Keep in mind that the resolution values of downloadable images might not always be truly indicative of their quality. As touched on above, it’s easy for anybody to simply increase a low resolution image through resampling. If an image has been recklessly resampled it’s likely the quality won’t actually reflect the resolution (an image with a resolution as high as 1200 PPI could in fact be quite poor in quality). For an initial rough idea of quality, view your image at print size (detailed instructions for how to view at print size are outlined in my tutorial below) and, again, always print a test patch prior to final printing.
For a good place to start searching for large-scale images, feel free to refer to my Free Printables Directory for a few of my fave sources.
In addition to free printables online, you might also want to consider…
Scans: Any printed media can be scanned at a high resolution and enlarged to produce unique, custom wall art. The amount you can successfully enlarge a scan will depend on the physical size and quality of the image to begin with along with the resolution it is scanned at. Consider vintage illustrations from books, magazines and newspapers or antique photographs.
Photographs: Digital photographs are great for enlarging, though do keep in mind that like any digital image, they too have size limitations (here is a great explanatory chart).
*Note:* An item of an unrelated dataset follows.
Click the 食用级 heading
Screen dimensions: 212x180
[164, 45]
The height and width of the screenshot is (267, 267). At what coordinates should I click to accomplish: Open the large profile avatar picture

Also, keep in mind that if you don’t have a scanner, or if you have an image that is difficult to scan, you can try using a high megapixel camera in its place – just be careful with lighting, angle and steadiness.
Premium (Paid) Images: Whilst everyone loves something for free, don’t discount premium printables. You can find some really fantastic and affordable digital images that may have already been optimised for print. Try Etsy or do a few Google searches using keywords like “downloadable art”, “high resolution digital images”, “oversized instant downloads” or “large-scale printables” etc.
CUSTOMISING IMAGES FOR YOUR NEEDS
Once you find a suitable image, chances are some editing will still be required. Whilst customising the size of a printable is in most cases necessary, tweaking the appearance (such as altering colour, increasing sharpness or generally ‘touching-up’) is not essential though can help improve the overall look.
Customising Size: When it comes to editing size, you’ll probably be bound by particular dimensions, such as those of an existing frame or confined hanging space. On rarer occasions you may be free of any specific size requirements, such as if you plan to DIY your own frame or create something frameless, like a wall chart.
Having certain size specifications can make resizing a little more tricky. This is because the aspect ratio (width to height proportions) of any chosen digital image will almost certainly differ from that of your frame/space. After all, the image wasn’t created with you in mind – it’s up to you to make it work! This might mean having to thoughtfully crop or distort an image (refer to my tutorial below for detailed instructions outlining my preferred method for tailoring size).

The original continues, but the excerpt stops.